『世界』を読む会

寅さんの博も読んでいる『世界』を読んで、話し合おう。

「誰も排除しない/されない社会を目指す」

2017-04-01 15:46:26 | 日記

熊谷晋一郎×東ちづる 「誰も排除しない/されない社会を目指す」 を 読んで
                              須山敦行


《 優生思想とは 》
「 社会の役に立つかどうかという条件 と 生きていていいという条件を、つなげないこと。
 この二つが結びついた状態が 優生思想 です。」        〔p.227〕

※ 優生思想はヒトラーの専売特許ではない。

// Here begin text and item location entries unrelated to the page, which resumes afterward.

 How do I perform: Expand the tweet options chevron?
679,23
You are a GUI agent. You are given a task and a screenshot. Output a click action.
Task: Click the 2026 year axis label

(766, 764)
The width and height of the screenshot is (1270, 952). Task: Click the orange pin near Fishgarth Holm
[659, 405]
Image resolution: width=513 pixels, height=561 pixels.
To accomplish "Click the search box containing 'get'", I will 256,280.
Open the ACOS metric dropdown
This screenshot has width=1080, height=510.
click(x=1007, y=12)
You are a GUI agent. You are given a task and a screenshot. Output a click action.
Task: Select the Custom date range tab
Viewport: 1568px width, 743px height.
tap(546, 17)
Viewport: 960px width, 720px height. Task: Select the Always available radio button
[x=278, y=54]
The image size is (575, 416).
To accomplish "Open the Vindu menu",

私たちの中に深くある。


《 オリンピック、パラリンピックは 能力主義の極致 》
 「相模原のやまゆり園での事件を経験した私たちは、そうした能力主義の熱狂にベタに飲み込まれるわけにはいきません。」                〔p.226〕

※ 「日本チャチャチャ」。その熱狂に何かを忘れたい私、どうする。


《 ワルぶる「本音主義」 》
 「私はきれい事を言わずに本音を言っているんだとワルぶる話法で、あたかもその言葉が正しいかのように広がりやすい。」                 〔p.228〕

 「本音主義は聞く回路を遮断して、本心から外れたことを叫ぶほうに向かい、ますます否認のほうにいってしまう。」

※ 橋下元大阪府知事のことではありません。薬物依存症のことでの文脈です。


《 「愼慮主義」 》
 「お互いに慮り続けなければ排除される状況が、グローバル化している」
 
※ 波風立てず、問題を顕在化させない。態度です。これは、実は怖い。


《 働かなくても生きていたい 社会 》
 「働ける人はたくさんいるのに、働けない社会になっていっています。」〔p.229〕
 「そうなると、働かなくても生きていくのに必要な資源が得られるように、分配の仕組みを変える、強化していく必要が出てきますよね。
 労働が奪われるのではなく、労働から解放される--こういう方向に社会全体が家事を切らないと」
 「働かなくたって生きていていいんだ、とならないと。」
 「『働かざる者食うべからず』、怖いですよね。そんなにみんな労働したい? 私はやりたいことだけやっていたいです。」
 「それはわがままな主張ではありません。困っている人にきちんと分配される社会であれば問題ないわけです。」

※ この(未来)社会論は、刺激的で新鮮に思いました。
  「働くことが人間の本質だ」と、誰かの声が聞こえる気がする。


《 「まぜこぜ」 ゆるい連帯 》
 「『仲間なんだからしょうがない』」                〔p.230〕
 「面倒なことに対して諦めて付き合う覚悟のようなもの」
 「『仲間』という言葉
  同じ環境に属している者同士のゆるい連帯のこと」
 「腹を括って付き合い抜く宣言になります。」
 「個人よりもグループが優先されてはいけないからです。
  グループを守るために個人が犠牲になるという状況が生まれてしまったらグループは潔くたたむ」
 「国家や社会が個人より優先されるようなことがあってはいけない。」
 「どの民間の活動も、グループを優先した瞬間に堕落が始まる。」

※ リベラリズムの真髄ですね。

※ というように、熊谷晋一郎さんは、以前の『世界』でやまゆり園の事件で鋭い発言をしていましたが、また、深く学ぶことができました。
 東ちづるさんというのは、顔はテレビで知っていましたが、こんなに深く考え、行動している方だとは知りませんでした。
  『世界』が、また、私を、刺激してくれました。